I have a CSV file of nearly 2 million rows with 3 columns (item, rating, user). I am able to transfer the data into a 2D String array or list. However, my issue arises when I am trying to parse through the arrays to create CSV files from because the application stops and I do not know how long I am expected to wait for the program to finish running.
Basically, my end goal is to be able to parse through large CSV file, create a matrix in which each distinct item represents a row and each distinct user represents a column with the rating being at the intersection of the user and item. With this matrix, I then create a cosine similarity matrix with the rows and columns represented by items with their cosine similarity being at the intersection of the two distinct items.
I already know how to create CSV files, but my issue falls within the large loop structures when creating other arrays for the purposes of comparison.
Is there a better way to be able to process and calculate large amounts of data so that my application doesn't freeze?
My current program does the following:
- Take large CSV file
- Parse through large CSV file
- Create 2D array resembling original CSV file
- Create list of distinct items (each distinct item being represented by an index number)
- Create list of distinct users (each distinct user being represented by an index number)

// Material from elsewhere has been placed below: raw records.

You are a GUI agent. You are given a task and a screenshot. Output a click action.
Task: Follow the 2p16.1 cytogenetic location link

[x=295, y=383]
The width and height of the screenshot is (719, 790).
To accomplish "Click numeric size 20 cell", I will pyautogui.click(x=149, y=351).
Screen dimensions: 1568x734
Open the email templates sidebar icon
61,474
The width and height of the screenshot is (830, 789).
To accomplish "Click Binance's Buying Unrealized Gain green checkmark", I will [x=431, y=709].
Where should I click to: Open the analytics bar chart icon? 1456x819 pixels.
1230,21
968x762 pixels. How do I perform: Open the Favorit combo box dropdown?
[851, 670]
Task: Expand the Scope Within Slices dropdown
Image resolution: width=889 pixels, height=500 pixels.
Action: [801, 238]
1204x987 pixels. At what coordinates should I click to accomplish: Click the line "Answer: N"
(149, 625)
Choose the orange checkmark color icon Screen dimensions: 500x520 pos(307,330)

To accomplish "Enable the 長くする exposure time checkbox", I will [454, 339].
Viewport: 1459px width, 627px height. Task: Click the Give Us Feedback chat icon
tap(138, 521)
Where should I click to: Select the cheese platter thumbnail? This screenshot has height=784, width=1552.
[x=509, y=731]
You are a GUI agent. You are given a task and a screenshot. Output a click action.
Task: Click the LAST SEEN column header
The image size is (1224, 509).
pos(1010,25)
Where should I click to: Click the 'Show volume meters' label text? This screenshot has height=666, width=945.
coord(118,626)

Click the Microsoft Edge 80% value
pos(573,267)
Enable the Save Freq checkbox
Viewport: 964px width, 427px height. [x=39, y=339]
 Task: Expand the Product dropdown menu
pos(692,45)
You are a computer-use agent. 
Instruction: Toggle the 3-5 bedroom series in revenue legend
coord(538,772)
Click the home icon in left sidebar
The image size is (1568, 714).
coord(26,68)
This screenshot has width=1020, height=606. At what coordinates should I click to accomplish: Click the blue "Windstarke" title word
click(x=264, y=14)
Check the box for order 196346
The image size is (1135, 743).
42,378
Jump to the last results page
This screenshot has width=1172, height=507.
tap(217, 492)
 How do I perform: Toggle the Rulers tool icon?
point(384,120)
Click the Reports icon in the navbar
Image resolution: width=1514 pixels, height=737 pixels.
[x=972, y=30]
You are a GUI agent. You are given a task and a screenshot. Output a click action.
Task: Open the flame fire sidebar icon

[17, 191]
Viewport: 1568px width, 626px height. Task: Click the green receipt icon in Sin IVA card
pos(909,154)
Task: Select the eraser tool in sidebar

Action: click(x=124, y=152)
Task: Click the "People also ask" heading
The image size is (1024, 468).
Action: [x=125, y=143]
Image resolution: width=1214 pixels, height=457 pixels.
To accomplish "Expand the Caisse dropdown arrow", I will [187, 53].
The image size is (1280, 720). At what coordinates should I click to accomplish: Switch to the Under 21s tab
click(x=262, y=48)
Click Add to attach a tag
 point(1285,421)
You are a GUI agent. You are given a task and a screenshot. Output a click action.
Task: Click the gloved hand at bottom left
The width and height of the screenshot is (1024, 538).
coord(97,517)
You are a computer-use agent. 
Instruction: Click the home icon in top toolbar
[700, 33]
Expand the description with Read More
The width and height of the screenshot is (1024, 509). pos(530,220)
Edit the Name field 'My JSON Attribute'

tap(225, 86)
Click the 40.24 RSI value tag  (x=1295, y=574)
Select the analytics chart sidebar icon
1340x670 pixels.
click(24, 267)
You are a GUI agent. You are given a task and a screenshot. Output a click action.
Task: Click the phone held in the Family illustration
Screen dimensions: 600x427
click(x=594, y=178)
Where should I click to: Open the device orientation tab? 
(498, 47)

- Create 2D array of with row indexes representing items, column indexes representing users resulting in array[row][column] = rating
- Calculate cosine similarity of two matrices
- Create 2D array with both row and column indexes representing items resulting in array[row] [column] = cosine similarity
I noticed that my program freezes when it reaches steps 4 and 5 If I remove steps 4 and 5, it will still freeze at step 6
I have attached that portion of my code
FileInputStream stream = null;
Scanner scanner = null;
try{
stream = new FileInputStream(fileName);
scanner = new Scanner(stream, "UTF-8");
while (scanner.hasNextLine()){
String line = scanner.nextLine();
if (!line.equals("")){
String[] elems = line.split(",");
if (itemList.isEmpty()){
itemList.add(elems[0]);
}
else{
if (!itemList.contains(elems[0]))
itemList.add(elems[0]);
}
if (nameList.isEmpty()){
nameList.add(elems[2]);
}
else{
if (!nameList.contains(elems[2]))
nameList.add(elems[2]);
}
for (int i = 0; i < elems.length; i++){
if (i == 1){
if (elems[1].equals("")){
list.add("0");
}
else{
list.add(elems[1]);
}
}
else{
list.add(elems[i]);
}
}
}
}
if (scanner.ioException() != null){
throw scanner.ioException();
}
}
catch (IOException e){
System.out.println(e);
}
finally{
try{
if (stream != null){
stream.close();
}
}
catch (IOException e){
System.out.println(e);
}
if (scanner != null){
scanner.close();
}
}